De Nederlandse staat krijgt geen verbod opgelegd op het exporteren van militaire goederen. Dat heeft de rechtbank in Den Haag geoordeeld in een kort geding dat was aangespannen door tien organisaties.

De rechter oordeelt dat de overheid voldoet aan de regelgeving rondom de export van goederen die gebruikt kunnen worden voor militaire doeleinden.

Palestijnse en Nederlandse organisaties startten in oktober een kort geding tegen de Nederlandse staat. Ze vinden dat de overheid met het leveren van wapens aan Israël te weinig doet om genocide en ernstige mensenrechtenschendingen in Gaza te voorkomen. Zij vroegen bij de rechter om een volledig wapenembargo, maar die gaat daar dus niet in mee.

Recht op verdediging

Volgens de rechter is terughoudendheid in een kort geding over de beleidskeuzes van de staat op zijn plaats. Daarnaast voldoet de staat aan de verplichting om te toetsen "of er een duidelijk risico bestaat dat de goederen door Israël kunnen worden gebruikt op een wijze die tot schending van het humanitaire oorlogsrecht zou kunnen leiden".

Bovendien zegt de rechtbank dat die de overheid niet kan verplichten tot een volledige wapenembargo, omdat Israël het recht heeft zichzelf te verdedigen. Volgens de rechter is er daarmee alle reden om onderscheid te maken tussen levering van militaire goederen die gebruikt worden bij aanvallen op de Palestijnse bevolking en goederen die uitsluitend worden gebruikt ter verdediging van Israëls eigen grondgebied.

De organisaties eisten ook een verbod op zogenoemde dual-use-goederen. Dat zijn producten die zowel voor vreedzame doeleinden als voor oorlogsvoering gebruikt kunnen worden. De rechter oordeelt dat er geen reden is om de export daarvan aan banden te leggen, omdat de staat per aanvraag beoordeelt of die goederen voldoen aan de regelgeving.

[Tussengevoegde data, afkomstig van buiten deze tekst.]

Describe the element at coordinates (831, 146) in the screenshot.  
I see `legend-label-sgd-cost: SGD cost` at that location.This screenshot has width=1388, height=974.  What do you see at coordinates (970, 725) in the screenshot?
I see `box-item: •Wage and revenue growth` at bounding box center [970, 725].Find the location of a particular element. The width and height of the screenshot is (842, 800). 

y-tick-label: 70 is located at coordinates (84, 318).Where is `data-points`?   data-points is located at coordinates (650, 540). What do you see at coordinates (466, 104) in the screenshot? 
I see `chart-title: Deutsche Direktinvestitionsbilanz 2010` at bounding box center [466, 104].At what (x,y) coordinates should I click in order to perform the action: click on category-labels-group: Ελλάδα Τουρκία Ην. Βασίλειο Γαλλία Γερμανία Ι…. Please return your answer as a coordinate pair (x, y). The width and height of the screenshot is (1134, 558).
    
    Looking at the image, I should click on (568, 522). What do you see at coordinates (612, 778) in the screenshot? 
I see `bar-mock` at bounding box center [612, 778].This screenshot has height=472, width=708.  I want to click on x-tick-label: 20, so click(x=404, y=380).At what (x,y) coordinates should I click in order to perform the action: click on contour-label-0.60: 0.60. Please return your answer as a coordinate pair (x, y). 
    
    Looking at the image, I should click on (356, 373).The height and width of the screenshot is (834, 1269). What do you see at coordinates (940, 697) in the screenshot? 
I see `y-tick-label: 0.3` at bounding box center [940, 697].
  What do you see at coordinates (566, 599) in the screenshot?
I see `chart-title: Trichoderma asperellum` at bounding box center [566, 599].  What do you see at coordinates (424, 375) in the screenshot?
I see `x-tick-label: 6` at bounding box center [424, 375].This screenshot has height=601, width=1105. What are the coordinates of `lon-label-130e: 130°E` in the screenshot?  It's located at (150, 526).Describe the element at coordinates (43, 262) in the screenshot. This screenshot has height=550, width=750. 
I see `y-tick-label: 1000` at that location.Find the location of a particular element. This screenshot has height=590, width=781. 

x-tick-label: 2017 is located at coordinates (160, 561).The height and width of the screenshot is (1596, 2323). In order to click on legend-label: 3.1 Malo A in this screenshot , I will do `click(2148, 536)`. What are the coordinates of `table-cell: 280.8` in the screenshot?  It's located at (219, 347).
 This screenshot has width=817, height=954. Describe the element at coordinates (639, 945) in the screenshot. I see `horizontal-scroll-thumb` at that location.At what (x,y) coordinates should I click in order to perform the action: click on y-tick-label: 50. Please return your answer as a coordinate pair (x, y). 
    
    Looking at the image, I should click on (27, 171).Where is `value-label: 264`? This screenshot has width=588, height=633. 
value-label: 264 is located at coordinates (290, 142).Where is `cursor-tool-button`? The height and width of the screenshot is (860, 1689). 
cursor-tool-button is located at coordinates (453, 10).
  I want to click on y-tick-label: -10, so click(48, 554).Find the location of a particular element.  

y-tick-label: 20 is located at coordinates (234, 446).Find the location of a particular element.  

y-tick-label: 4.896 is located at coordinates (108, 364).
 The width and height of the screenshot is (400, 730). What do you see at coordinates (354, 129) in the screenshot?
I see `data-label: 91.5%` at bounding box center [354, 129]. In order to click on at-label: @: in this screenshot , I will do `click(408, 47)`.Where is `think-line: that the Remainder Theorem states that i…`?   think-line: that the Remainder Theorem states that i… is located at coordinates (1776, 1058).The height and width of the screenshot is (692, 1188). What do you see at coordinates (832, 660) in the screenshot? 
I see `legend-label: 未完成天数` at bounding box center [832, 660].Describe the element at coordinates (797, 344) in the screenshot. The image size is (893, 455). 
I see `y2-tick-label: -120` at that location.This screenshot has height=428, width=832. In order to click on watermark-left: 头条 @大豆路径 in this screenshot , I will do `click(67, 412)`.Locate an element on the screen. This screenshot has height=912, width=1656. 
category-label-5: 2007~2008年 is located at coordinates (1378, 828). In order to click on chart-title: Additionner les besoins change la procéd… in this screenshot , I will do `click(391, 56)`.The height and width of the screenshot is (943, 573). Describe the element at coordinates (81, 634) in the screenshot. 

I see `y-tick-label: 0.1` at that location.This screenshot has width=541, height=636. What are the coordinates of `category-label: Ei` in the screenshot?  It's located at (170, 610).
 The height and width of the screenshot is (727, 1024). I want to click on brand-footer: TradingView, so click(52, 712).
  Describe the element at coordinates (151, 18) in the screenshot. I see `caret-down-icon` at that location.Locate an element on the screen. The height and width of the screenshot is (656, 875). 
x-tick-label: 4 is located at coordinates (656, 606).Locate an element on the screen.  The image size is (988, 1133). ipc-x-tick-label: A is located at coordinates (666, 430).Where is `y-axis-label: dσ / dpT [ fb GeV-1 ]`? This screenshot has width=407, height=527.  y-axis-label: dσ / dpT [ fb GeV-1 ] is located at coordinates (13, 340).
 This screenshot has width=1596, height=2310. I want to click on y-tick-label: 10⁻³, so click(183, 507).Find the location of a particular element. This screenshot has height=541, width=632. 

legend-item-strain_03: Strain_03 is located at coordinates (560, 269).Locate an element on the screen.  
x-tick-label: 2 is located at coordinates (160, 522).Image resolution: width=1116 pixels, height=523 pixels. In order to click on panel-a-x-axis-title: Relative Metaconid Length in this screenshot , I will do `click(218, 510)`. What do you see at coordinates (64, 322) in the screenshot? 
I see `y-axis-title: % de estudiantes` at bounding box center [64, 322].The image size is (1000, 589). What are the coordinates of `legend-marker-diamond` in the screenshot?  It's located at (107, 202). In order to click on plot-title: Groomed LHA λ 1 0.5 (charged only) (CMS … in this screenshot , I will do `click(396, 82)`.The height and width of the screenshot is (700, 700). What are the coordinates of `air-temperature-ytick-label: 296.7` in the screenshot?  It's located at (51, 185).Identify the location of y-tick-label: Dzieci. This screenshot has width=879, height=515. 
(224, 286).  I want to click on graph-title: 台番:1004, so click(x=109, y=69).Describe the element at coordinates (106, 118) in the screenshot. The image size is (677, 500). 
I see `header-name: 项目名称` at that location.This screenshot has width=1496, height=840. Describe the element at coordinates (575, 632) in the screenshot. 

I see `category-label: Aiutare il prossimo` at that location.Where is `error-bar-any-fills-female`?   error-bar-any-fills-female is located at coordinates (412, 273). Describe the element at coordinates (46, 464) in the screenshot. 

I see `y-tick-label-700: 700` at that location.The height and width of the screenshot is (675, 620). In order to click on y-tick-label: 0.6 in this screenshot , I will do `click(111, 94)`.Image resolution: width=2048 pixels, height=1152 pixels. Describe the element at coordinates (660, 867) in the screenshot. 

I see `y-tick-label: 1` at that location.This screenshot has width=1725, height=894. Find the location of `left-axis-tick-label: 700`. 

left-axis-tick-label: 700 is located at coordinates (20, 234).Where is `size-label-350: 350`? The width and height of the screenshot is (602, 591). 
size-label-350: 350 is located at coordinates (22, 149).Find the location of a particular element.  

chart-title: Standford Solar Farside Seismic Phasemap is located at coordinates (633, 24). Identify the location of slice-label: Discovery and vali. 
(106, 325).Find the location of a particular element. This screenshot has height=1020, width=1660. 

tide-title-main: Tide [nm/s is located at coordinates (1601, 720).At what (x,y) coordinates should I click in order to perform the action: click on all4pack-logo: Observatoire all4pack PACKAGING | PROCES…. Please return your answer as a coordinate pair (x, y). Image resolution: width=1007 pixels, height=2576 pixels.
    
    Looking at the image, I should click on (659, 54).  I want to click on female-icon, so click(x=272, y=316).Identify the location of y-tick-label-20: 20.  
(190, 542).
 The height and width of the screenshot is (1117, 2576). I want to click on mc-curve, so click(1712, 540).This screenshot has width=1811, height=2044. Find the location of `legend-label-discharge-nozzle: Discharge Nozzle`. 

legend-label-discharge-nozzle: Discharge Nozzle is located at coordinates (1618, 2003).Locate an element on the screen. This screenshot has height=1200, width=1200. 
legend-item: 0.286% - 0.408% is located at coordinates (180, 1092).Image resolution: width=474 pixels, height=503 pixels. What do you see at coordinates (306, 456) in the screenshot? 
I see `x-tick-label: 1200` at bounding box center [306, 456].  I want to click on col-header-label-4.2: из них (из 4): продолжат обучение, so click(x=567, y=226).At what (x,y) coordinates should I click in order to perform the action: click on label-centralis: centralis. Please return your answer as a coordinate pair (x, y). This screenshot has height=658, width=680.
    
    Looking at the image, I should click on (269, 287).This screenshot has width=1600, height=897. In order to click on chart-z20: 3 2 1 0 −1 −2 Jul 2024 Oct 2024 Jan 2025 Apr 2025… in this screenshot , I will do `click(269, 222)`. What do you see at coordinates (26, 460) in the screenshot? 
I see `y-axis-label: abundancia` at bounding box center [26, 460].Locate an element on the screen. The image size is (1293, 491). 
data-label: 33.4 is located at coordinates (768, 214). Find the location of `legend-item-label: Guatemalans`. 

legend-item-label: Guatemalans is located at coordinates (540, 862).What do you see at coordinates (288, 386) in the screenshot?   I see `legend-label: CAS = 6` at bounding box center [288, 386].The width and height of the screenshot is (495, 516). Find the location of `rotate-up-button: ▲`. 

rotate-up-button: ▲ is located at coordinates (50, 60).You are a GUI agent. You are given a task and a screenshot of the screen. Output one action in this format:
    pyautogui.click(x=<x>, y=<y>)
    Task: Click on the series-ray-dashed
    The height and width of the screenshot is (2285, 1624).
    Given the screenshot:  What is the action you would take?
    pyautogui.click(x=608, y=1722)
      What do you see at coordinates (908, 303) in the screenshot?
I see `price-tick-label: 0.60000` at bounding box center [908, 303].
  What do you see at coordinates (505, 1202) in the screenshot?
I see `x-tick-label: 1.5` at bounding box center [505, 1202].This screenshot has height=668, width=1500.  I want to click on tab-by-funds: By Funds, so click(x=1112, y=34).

Wel verbod op leveren F-35-onderdelen

Eerder dit jaar bepaalde het gerechtshof in Den Haag nog dat de staat "iedere (feitelijke) uitvoer en doorvoer van F-35-onderdelen met eindbestemming Israël" moest staken. Omdat het al het hoger beroep was, is het ministerie van Buitenlandse Zaken in cassatie gegaan. Tot die tijd mogen er geen F-35-onderdelen worden geleverd aan Israël.

Ondertussen gaan de leveringen toch door, niet rechtstreeks, maar via andere landen. Zo bleek uit interne documenten van het ministerie die afgelopen zomer door de NOS zijn ingezien.